WHAT TO WORK ON –
Pick out every entry below that contains the string "target" and copy each one in full.

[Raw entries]
- - - - -
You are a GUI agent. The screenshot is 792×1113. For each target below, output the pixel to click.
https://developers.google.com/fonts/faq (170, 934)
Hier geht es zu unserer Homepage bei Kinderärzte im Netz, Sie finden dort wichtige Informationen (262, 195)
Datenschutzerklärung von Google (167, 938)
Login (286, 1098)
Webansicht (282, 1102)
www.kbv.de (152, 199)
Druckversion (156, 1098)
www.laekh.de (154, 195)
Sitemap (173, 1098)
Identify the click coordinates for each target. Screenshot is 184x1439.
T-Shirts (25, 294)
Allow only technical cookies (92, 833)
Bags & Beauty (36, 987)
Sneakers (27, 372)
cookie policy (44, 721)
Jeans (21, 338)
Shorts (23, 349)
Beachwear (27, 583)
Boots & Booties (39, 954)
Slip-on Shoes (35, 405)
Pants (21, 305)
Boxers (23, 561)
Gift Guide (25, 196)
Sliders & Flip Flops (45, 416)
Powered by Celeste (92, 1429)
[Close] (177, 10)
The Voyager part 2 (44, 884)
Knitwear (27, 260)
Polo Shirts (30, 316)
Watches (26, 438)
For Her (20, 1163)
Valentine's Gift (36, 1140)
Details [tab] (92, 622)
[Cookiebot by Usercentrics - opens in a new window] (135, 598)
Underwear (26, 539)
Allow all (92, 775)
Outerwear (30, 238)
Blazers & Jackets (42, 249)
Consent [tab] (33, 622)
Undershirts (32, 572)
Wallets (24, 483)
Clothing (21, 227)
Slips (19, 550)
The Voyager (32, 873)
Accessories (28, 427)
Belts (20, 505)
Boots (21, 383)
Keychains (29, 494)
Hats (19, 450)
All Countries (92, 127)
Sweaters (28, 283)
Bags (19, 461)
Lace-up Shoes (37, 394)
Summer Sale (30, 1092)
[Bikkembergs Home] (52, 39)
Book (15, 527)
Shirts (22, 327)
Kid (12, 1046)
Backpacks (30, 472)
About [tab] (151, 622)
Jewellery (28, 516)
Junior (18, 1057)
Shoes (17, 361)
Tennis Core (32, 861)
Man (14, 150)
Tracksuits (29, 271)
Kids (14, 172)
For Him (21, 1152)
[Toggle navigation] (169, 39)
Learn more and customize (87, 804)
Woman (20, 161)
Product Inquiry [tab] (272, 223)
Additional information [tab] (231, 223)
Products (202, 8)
- - - - -
TASK OUTPUT –
You are a GUI agent. The screenshot is 792×1113. For each target below, output the pixel to click.
Identify the click coordinates for each target. Screenshot is 184x1439.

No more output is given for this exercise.